The Portland Parks Bureau directors did their best to disparage the festival, delivering little provable fact, instead accusing organizers of failing to meet the controversial requirements placed upon the 2014 event. The representatives claimed the denial was due to allegedly allowing for chaotic conditions and cannabis-infused lawlessness in the streets of downtown Portland.
Portland City Police sergeant Heidi Brockman testified that officers made several notes about the event such as organizers and security being unprepared, cannabis-infused edibles being sold in the open, along with copious amounts of marijuana being smoked by attendees.
Vivian McPeak, founder of the highly successful Seattle Hempfest, shared with the city council members the impacts Hempfest has, generating 7 million dollars in profits for the city of Seattle, creating hundreds of temporary jobs and continually growing peacefully for over 20 years.
Erin Purchase, a pediatric cannabis therapy advocate and mother of Brave Mykayla Comstock, took the stand and spoke about how cancer-stricken children are referred to Paul Stanford’s Medical Marijuana Clinic, the THCF. She told council members that she and her daughter were confused as to why they might not be allowed to speak at their local festival.
After two hours of pro-Hempstalk testimony, city council members asked for opposition testimony, but no one attempted to speak against the festival. Instead, it was the city council’s turn for questions and comments.
Mayor Hales probed with questions about how many incidents occurred during the event, how many 911 calls were made and how many citations were written during Hempstalk. The answers were far and few between, mostly incidental responses. When City Commissioner Nick Fish asked how many arrests were made during the festival, the police officers testifying remained silent. This question went unanswered.
Portland commissioner Dan Saltzman urged the need to reduce animosity between the Portland Parks Bureau and Portland Hempstalk Organizers. He also recognized that a double standard was being held, as there were conditions being placed on this event that were not placed on the Blues Festival or beer festivals that take place in the same park annually. This had been a common subject of contention presented by the Hempstalk supporters during testimony.
The only council member who remained opposed to the permit appeal and defiantly so, was Commissioner Amanda Fritz, who oversees the Portland Parks Bureau. Fritz attempted to put the vote off, saying that there should be a “broader council discussion” concerning public cannabis use across the city. When the “yes” vote came 3-1, Fritz was the only one who diverged and refused to vote yes. Despite this, the appeal was granted, the Portland Hempstalk 2015 will be held in mid-October at Tom McCall Waterfront Park in downtown Portland.
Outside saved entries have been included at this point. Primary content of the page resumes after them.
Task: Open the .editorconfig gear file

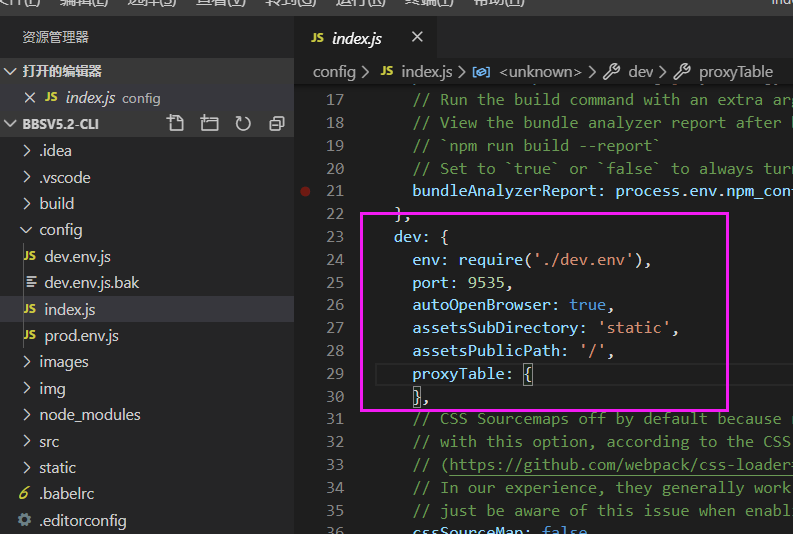Action: click(82, 520)
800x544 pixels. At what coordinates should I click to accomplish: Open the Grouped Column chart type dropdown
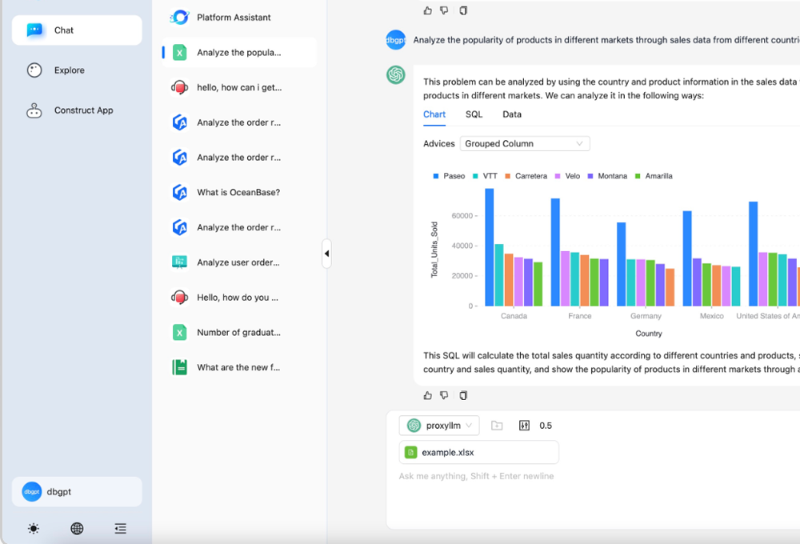coord(524,143)
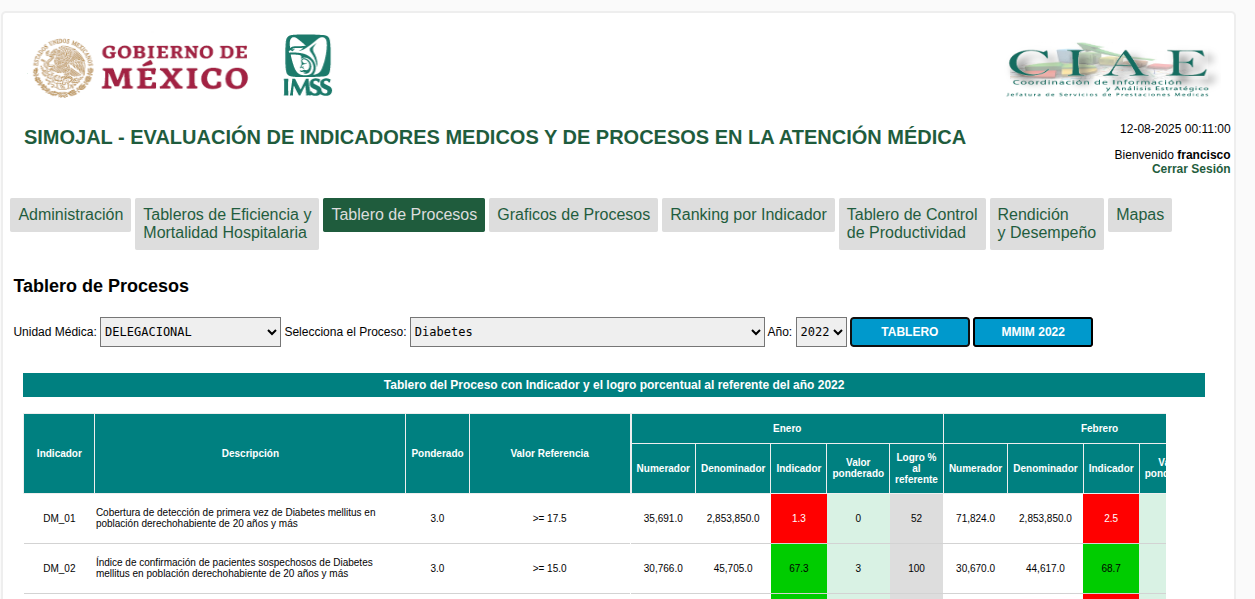This screenshot has height=599, width=1255.
Task: Go to Graficos de Procesos tab
Action: click(x=573, y=215)
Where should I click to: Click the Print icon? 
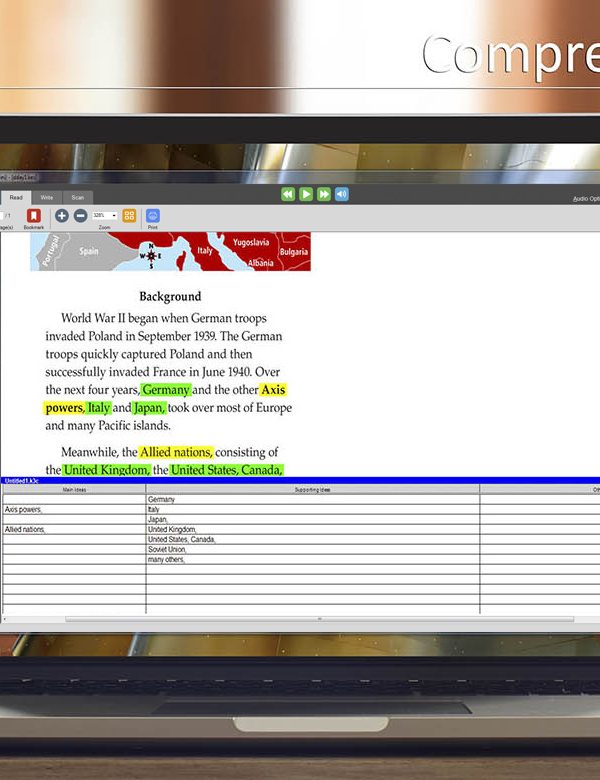[153, 215]
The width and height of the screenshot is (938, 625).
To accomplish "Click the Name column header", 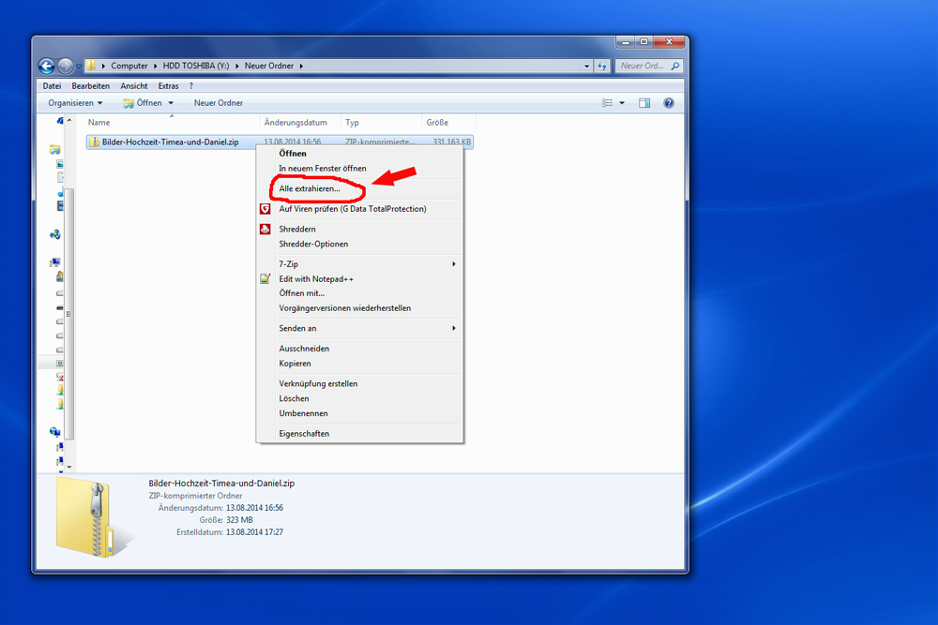I will (x=99, y=122).
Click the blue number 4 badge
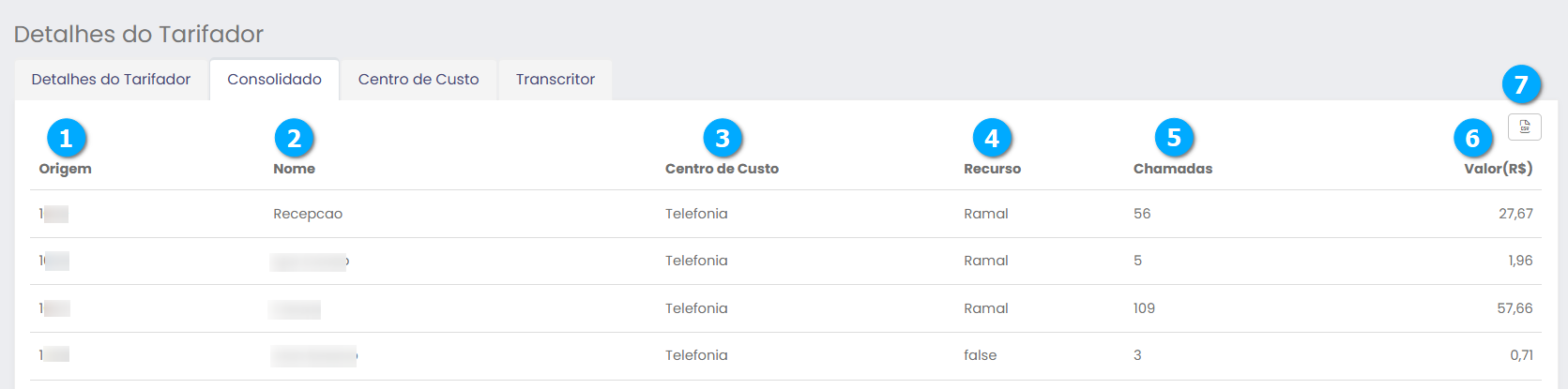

“I am grateful that the mayor and Portland City Council recognized that we complied with the city’s requirements last year, that the case laid out by the Parks Bureau and police that we had not complied was not true, and that our Portland Hempstalk Festival is a safe, positive benefit for our communities,” Paul Stanford said. “I hope to work with the Mayor, the police and the Parks Bureau to make our event a success. I am going to petition the city of Portland to do like Seattle does and lift the no smoking ban for our festival and set up designated adult and medical use tents, with no sales.”